One approach would be to say that any directory prefixed with an underscore _ denotes an asset directory. But Jekyll and Sass generally use this pattern to mean source files that are not included in the output at all. This might be confusing.
Another approach would be to use a convention, e.g. "the assets subdirectory is always considered an asset subtree". Of course this could be reconfigured, but it might frequently clash with existing needs, e.g. having a subpage talking about company assets (rather than web assets). Another drawback is that some research might be needed even to get started, to find out that you can hide things from navigation flow using the assets directory. Granted one has to do research anyway to learn about the src/site directory, but the fewer things to research the better.
Reviewing these considerations, it seems that using an underscore _ prefix to denote non-navigable items is the most flexible and approach. The two biggest drawbacks seem to be:
Links to e.g. https://www.example.com/_assets/css/stylesheet.css seems sort of ugly.
Users may mistakenly believe, from experience with Jekyll et. al., that things in the _assets directory won't be included in the generated site.
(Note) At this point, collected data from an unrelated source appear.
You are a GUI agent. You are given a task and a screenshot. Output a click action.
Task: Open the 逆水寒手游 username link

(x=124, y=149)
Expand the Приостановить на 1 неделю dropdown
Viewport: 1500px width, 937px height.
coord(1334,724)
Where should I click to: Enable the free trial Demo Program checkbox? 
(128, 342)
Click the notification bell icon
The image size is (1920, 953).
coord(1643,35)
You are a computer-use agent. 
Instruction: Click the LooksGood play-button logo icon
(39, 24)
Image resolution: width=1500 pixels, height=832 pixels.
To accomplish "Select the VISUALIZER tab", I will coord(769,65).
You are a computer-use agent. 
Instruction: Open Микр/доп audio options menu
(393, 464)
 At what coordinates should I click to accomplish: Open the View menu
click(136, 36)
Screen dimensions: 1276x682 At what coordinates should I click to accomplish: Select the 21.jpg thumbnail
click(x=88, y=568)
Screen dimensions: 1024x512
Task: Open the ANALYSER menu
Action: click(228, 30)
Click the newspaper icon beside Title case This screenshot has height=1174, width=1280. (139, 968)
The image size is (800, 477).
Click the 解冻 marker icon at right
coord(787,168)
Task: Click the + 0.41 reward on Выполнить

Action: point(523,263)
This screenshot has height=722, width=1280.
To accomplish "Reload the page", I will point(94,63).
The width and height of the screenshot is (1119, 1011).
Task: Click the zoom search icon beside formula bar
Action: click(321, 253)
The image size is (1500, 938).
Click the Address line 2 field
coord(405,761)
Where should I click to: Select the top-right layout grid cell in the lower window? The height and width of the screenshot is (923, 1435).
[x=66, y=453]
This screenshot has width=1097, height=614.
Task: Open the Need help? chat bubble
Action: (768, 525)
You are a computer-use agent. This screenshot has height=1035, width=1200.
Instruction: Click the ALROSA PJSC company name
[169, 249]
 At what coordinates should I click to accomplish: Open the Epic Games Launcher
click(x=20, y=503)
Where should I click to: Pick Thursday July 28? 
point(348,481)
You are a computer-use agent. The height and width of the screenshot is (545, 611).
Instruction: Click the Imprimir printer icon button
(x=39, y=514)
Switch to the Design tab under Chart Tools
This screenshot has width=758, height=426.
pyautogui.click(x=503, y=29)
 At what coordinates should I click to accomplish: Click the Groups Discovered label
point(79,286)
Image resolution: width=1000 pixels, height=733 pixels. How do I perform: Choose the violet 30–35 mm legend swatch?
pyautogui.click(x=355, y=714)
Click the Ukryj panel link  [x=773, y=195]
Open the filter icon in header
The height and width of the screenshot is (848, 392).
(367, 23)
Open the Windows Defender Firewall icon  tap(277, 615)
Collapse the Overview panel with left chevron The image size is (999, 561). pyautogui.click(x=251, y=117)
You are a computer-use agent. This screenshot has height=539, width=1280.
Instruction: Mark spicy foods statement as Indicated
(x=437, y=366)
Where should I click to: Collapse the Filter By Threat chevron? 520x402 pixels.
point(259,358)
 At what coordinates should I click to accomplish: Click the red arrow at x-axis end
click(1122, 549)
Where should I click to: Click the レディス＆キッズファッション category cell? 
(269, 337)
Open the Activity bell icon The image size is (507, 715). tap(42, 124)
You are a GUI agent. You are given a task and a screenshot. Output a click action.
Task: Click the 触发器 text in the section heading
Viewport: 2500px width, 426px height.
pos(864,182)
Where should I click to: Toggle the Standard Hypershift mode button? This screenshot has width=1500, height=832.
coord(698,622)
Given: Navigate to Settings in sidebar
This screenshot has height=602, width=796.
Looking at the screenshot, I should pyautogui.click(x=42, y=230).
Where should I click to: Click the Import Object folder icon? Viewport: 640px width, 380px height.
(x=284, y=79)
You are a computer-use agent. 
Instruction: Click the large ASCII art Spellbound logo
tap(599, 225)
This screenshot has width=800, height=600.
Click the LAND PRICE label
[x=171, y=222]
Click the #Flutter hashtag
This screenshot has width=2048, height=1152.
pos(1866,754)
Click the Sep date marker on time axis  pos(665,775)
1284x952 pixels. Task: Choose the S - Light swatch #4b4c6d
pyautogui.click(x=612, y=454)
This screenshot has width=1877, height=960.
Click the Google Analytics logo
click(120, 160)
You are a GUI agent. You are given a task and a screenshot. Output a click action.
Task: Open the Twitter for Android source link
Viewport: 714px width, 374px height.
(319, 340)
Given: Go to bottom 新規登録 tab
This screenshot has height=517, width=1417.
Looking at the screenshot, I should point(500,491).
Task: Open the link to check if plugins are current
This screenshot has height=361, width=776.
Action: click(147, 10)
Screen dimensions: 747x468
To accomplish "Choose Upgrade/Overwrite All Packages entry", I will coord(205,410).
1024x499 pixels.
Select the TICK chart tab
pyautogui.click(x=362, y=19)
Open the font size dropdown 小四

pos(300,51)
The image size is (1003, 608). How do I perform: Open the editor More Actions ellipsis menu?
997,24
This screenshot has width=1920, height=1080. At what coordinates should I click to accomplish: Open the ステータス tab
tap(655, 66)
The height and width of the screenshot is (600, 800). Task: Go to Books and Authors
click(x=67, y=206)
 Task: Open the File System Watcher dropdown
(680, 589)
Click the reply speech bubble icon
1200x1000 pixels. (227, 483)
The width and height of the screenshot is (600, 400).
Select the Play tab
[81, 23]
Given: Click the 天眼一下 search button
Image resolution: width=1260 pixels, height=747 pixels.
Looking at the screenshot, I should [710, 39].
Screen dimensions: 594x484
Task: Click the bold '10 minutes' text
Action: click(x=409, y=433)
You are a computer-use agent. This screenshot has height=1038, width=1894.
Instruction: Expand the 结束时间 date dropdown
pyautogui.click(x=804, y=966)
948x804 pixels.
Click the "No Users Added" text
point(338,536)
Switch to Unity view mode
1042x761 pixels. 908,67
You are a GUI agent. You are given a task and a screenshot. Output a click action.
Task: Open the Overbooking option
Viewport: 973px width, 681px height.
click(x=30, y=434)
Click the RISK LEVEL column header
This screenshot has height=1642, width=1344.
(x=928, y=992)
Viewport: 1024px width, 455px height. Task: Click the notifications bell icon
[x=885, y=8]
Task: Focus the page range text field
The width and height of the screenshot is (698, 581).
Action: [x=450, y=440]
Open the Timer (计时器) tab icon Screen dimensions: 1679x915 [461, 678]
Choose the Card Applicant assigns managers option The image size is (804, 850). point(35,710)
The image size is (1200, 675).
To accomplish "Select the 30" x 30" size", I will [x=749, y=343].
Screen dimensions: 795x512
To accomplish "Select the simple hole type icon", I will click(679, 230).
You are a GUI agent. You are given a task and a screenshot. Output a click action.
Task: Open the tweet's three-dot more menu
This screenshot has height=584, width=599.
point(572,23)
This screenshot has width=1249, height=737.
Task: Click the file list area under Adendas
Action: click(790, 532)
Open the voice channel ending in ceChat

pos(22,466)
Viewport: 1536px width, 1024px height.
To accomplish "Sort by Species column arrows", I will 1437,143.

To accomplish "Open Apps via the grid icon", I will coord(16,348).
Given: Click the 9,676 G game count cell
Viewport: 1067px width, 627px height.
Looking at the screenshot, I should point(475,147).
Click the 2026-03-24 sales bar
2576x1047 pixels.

In the end the approach taken by this ticket is to use a _ prefix to indicate "veiled" artifacts or artifact trees. The actual use of the "veiled" designation in generating navigation lists has been moved to the individual page mummifier. (This is because other mummifiers, such as Sass mummifiers, might have different rules for what underscores in the filename mean within a subdirectory or whether there is such a thing as "navigation" for that type of artifact.) It's not unreasonable to suppose that in the future the _ prefix will be able to be configured, but for now there is no pressing need to do so.